GIVEN REQUEST: From the forum post about Michigan's legislature below, transcribe word for word the passage that begins at "I was on Reddit" and stops after "to watch it.".

***** TEXT SHOWN

Democracy dying in Michigan?

I was on Reddit this morning and someone linked to this clip from Rachel Maddow. It’s 15 minutes long, plus a second clip that’s about a minute and a half long so I’ll try to write a short summation for those without the time to watch it.

In the clip, Maddow talks about recent Republican legislative antics in Michigan. Their constitution requires that all bills take effect 90 days after the end of the session which passed the law. Since a session could conceivably go all year, there’s a good chance that a bill passed in January of 2011 wouldn’t take effect until just a month ago. Since, however, sometimes bills need to take effect immediately, a clause allows for them to bypass the wait with a 2/3rds majority vote.

With the 2010 elections, republicans took control of the legislature and the governorship and have passed something on the order of 566 laws, most of which have also been passed under the immediate effect clause. A number of these bills, according to Maddow and crew are like something out of 1984. An emergency leader bill allows the state to appoint a manager for a given Michigan city who is not answerable to the city council, the mayor or the populace of the city but rules, essentially by fiat. The, in Maddow’ words, thuggish graduate student union put forth a proposal to relax strictures on membership in their union only to have the Michigan legislature pass and enact a law forbidding grad student unions an hour and a half before the appropriate committee was to hear the proposal, a proposal which, I understand they were expecting to allow.

The kicker appears to be that the republican party, while it controls the legislature, does not have a 2/3rds majority. They need at least 12 democrats to vote to pass their bills under the immediate effect clause. The democrats claim that they’re not being allowed to exercise their right to vote and that the presiding congressperson simply pretends that a 2/3rds majority exists for these bills and are currently suing the state government to allow them to vote. A lower court placed an injunction against many of these laws such as the emergency manager law and the prohibition of grad student unions and the republican response was that the lower court was acting out of bounds.

Maddow says this is essentially a direct attack on our status as a democracy, that the Michigan republicans are creating an autocracy and no one seems to care. I certainly hadn’t heard about this and after watching the clip, it seems pretty cut and dried that the republicans are up to some hijinks at the very least. My question, and the reason I put this in GD is, do you agree with Maddow? Is Michigan an early warning sign? Or is she stretching and there’s a much more reasonable explanation for all this. They played a clip of a portion of a congressional session where they called for passing a bill under immediate effect and the presider’s eyes flicked over the crowd for a moment and then he banged the gavel and announced they had the 2/3rds they needed. It didn’t look much to me like a legitimate vote but I’m not all that up on civics. What say you all?

**********
***** SUPPLIED INFORMATION

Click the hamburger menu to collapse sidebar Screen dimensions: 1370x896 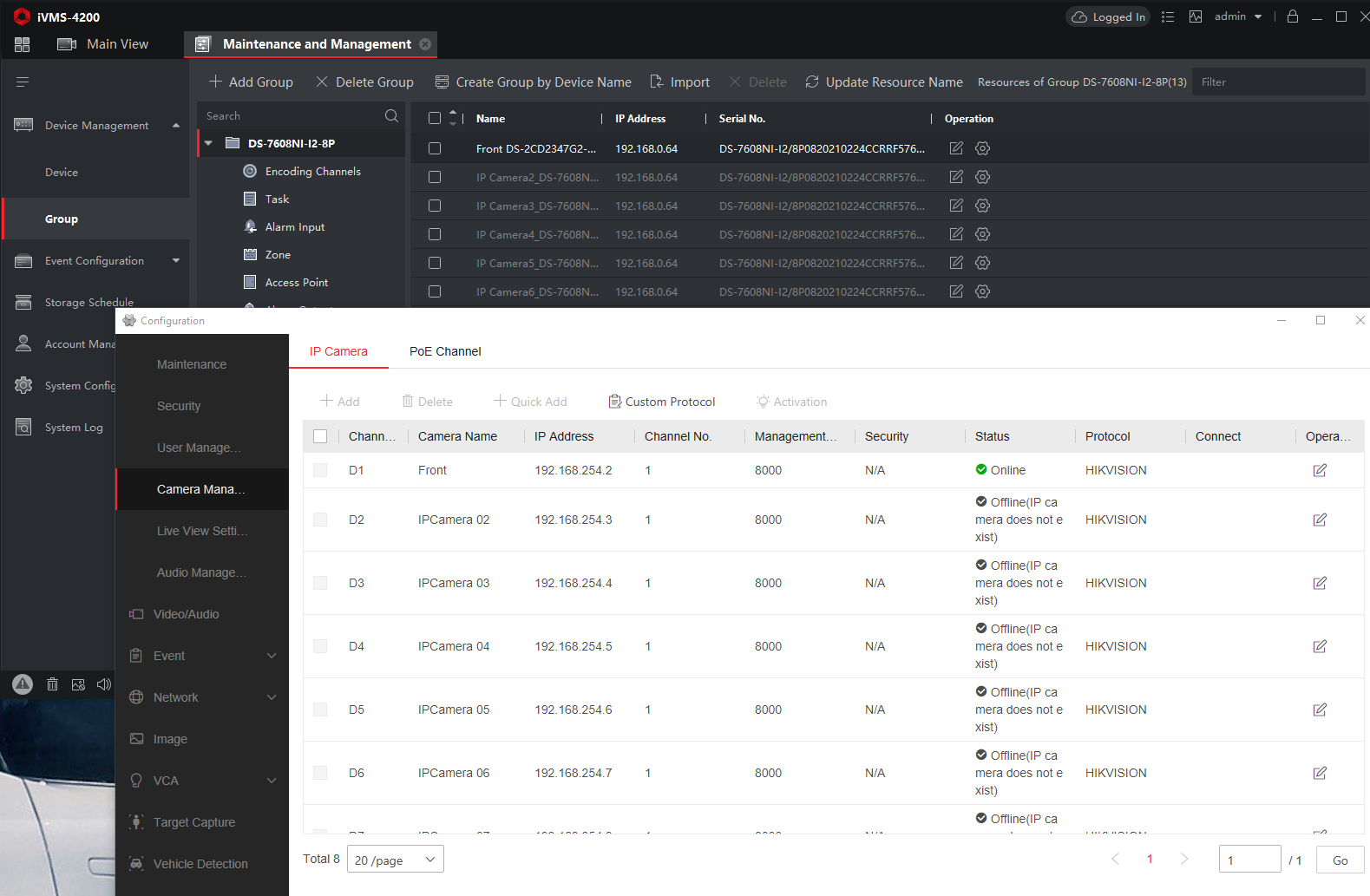(23, 82)
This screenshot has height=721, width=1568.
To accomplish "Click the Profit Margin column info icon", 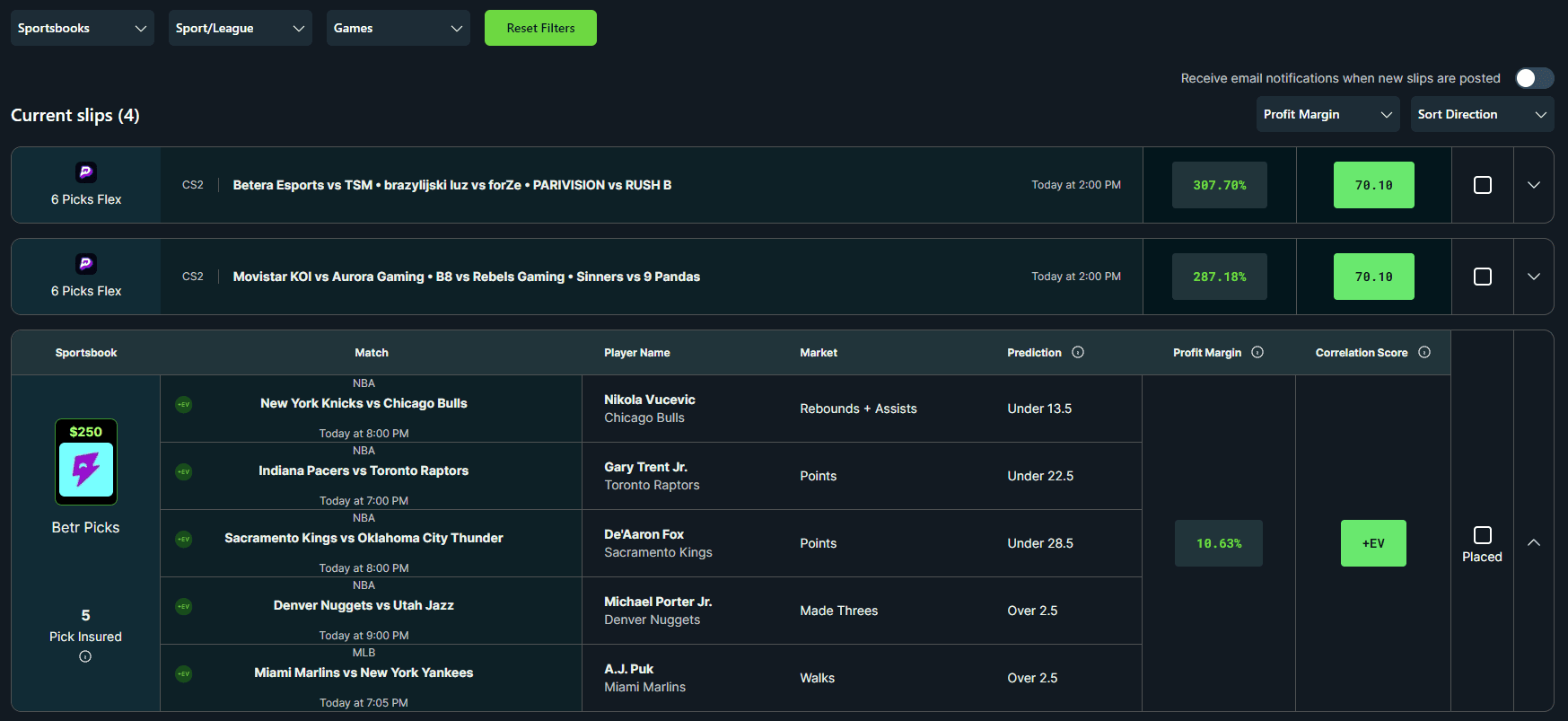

**********

RIGHT ANSWER:
I was on Reddit this morning and someone linked to this clip from Rachel Maddow. It’s 15 minutes long, plus a second clip that’s about a minute and a half long so I’ll try to write a short summation for those without the time to watch it.